The same trick was added to the DX10 demo, and with multi-sampled buffer there is no quality lost at all.

On GPUs where early stencil test is not available (GF6, GF7), you have to switch to early depth test.
To run the demo you need GeForce6***+ or RadeonX***+.

Download .rar with sources, 341kb.

Some screenshots:



Demo controls:
WASD\Arrow keys - movement. Mouse - camera orientation.
'P' key - turn early stencil\depth optimization on and off. (Default: on)
'G' key - turn transparent surface rendering on and off. (Default: on)
'O' key - switch between early stencil and depth tests. (Default: stencil test)

Some results (minimum is for transparent surface occupying full screen, and the maximum is when none of the transparent surfaces are seen).
7600 GS, GT: 2-4fps
8600 GT: 2-55 fps
9600 GT: 10-200 fps

X1950: 36-91 fps
HD 2600: 25-70 fps
HD 4850: 110-232 fps

On NVidia hardware, the shader with per-sample frequency light computation works much longer while having only 4 times more instructions than the simple one. I expected a maximum of 4 times slowdown. The reason for this is still unknown. If the fps drops dramatically, it is recommended to turn off transparent surface rendering leaving only Deferred Shading and Antialiasing on.

Wednesday 14 January 2009

Deferred Shading, AA, alpha-blending.

While playing GTA IV I couldn't help but to notice the use of Alpha to Coverage. For the last few years I've seen this feature used mainly to create smooth edges for alpha-tested polygons when FSAA is enabled1. In the game, however, it is used for in and out object fading, and for a part of transparent objects as well. As far as I know, their engine uses deferred shading rendering, so this method looks rather interesting and gave me some thoughts about implementing those features, mentioned in the topic, that don't live quite well with deferred rendering method.

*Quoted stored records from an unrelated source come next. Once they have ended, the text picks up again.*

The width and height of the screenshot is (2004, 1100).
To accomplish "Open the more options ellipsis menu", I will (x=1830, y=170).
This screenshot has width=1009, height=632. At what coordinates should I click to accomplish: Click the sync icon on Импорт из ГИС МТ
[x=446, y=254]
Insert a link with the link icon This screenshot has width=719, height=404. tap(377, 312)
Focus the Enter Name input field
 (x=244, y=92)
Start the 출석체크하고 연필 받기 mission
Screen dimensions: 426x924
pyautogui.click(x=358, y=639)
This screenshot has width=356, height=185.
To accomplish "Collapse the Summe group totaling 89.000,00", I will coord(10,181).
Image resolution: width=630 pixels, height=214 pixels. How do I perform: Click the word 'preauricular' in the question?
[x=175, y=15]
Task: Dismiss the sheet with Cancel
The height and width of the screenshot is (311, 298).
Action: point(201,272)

So how did I do this? I've seen some nice demos from Humus that shows transparent objects in deferred rendering using method similar to depth peeling. To implement something like this, we need to be able to access every single sample in our multisampled G-buffer, so I've opened DX help along with tutorials 01 and 02, and started to write a demo under DX10 where such features are available.

My first idea was that during the G-buffer fill-up, for transparent objects we will explicitly set SampleMask with the number of active samples that relatively to the overall sample count, nearly corresponds to the alpha value (so, with AAx8 it will be possible to have 8 levels of transparency). Straight away, I've stumbled across some problems with transparent objects being placed in multiple layers. So I had to manually hard-code sample masks with randomly distributed active samples to get the result look right.

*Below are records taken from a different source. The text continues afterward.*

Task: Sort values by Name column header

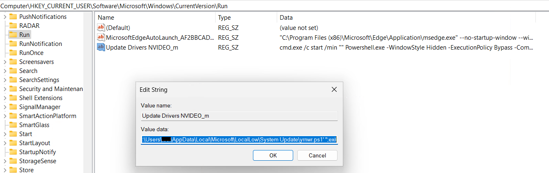Action: coord(106,18)
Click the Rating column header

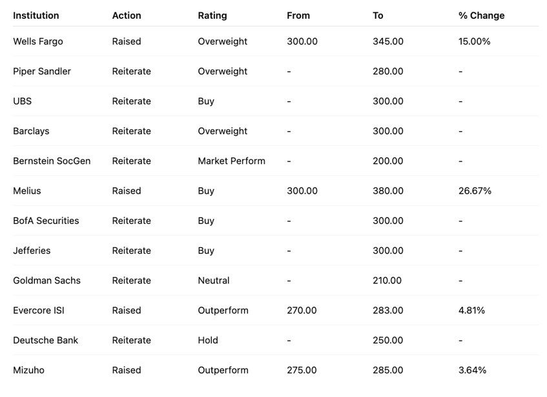click(x=212, y=15)
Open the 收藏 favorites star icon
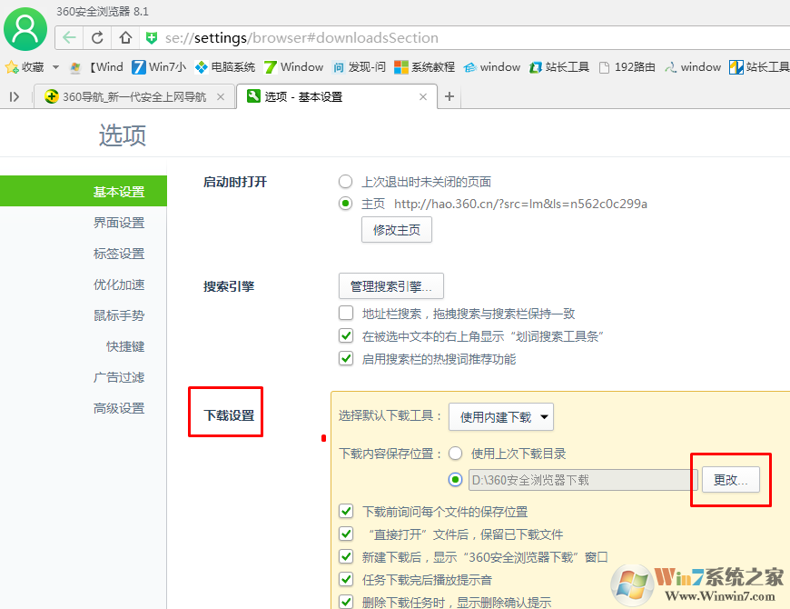The width and height of the screenshot is (790, 609). coord(12,67)
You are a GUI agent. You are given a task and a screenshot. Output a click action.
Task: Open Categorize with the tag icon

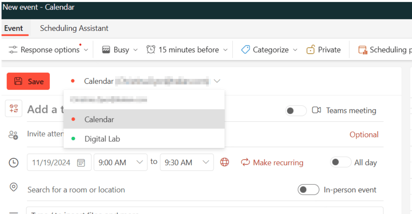tap(245, 50)
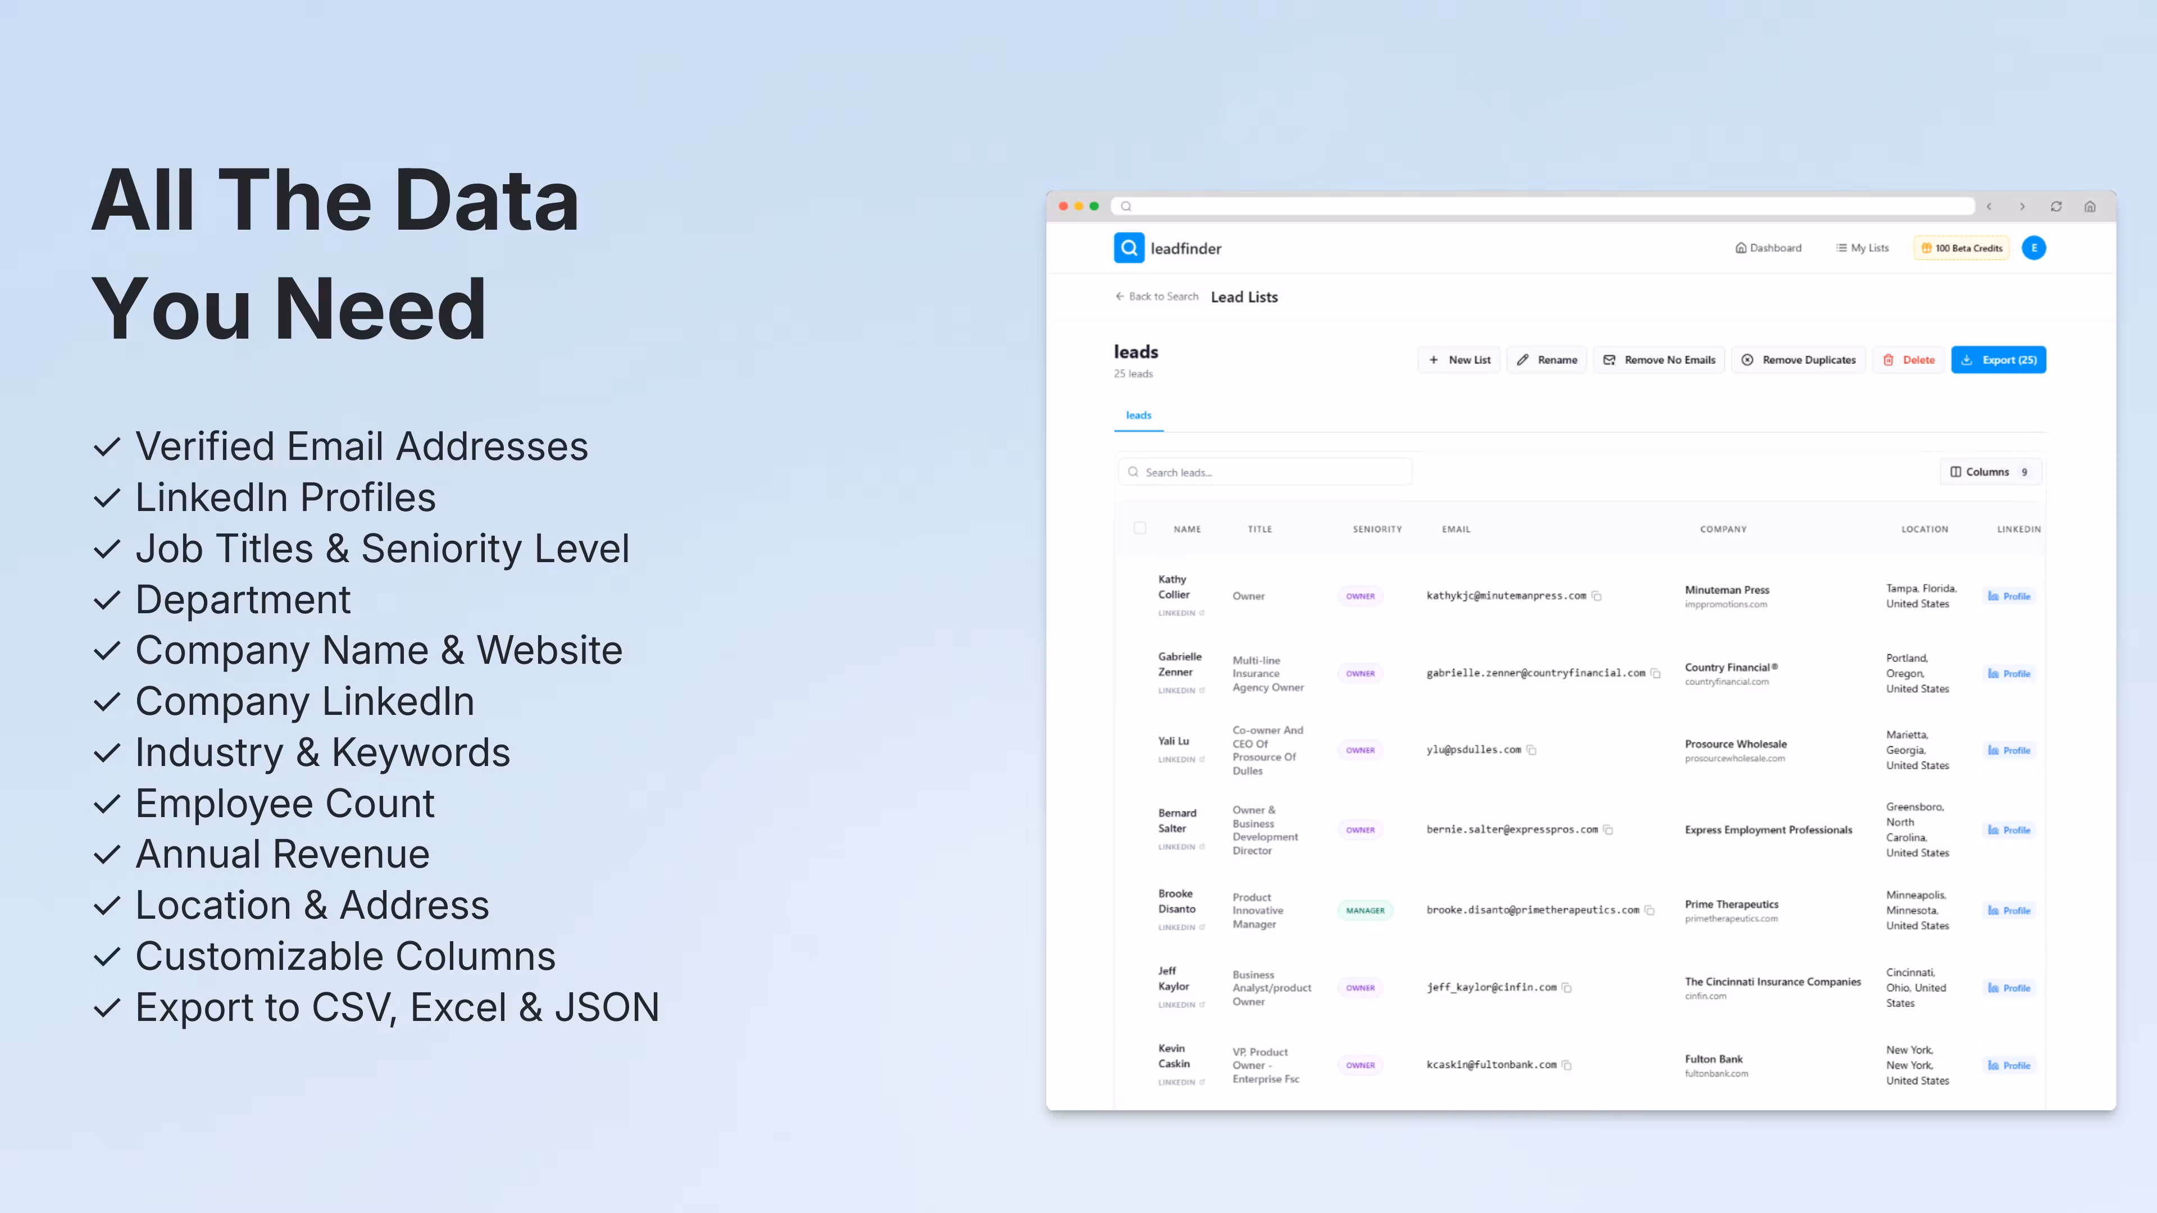Click the red Delete button

[x=1908, y=360]
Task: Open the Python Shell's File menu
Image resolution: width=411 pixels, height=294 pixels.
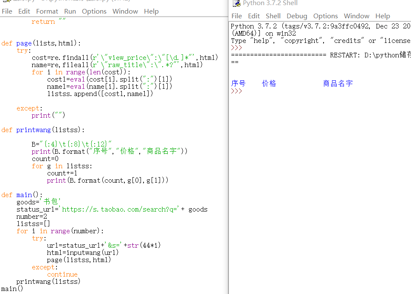Action: click(236, 16)
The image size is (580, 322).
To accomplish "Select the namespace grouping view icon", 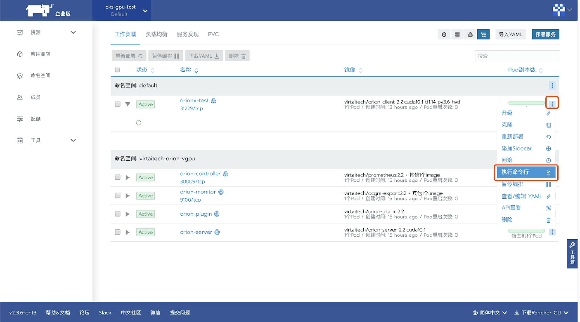I will [483, 34].
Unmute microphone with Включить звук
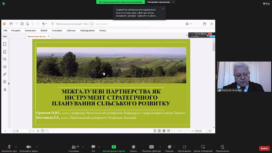This screenshot has width=272, height=153. 9,147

In the shader where lightning is computed, for every sample, I calculated two-sided diffuse lightning (using alpha value to linearly interpolate between sides), specular and simplified volumetric lightning. The weight of every sample is 1/sample count. At this point, I have realized that I can set different weights for different samples and after that it is possible to write every transparent surface information into a single sample in G-buffer. I used a simple formula to convert pixel alpha to sample weight, because they aren't equal parameters.
This new method didn't solve the order-independent transparency problem, but made things much easier, now it is possible to set AAx4 while still able to render 4 layers of transparent geometry and the alpha value isn't restricted to 8 levels any more.

As the result I have a demo along with sources that could be run if you have video card with DX10 support and Vista\Windows7 operating system:
Download, 335kb.

Some screenshots:
first
second
third

It's just a demo without pretending to be used in real-world applications (at least for today). There is a lot memory usage for the multisampled G-buffer, and a lot of bandwidth is required.
If the demo speed is satisfying, you can set a LIGHTS constant in "Shaders\LightPS.txt" file up to 32.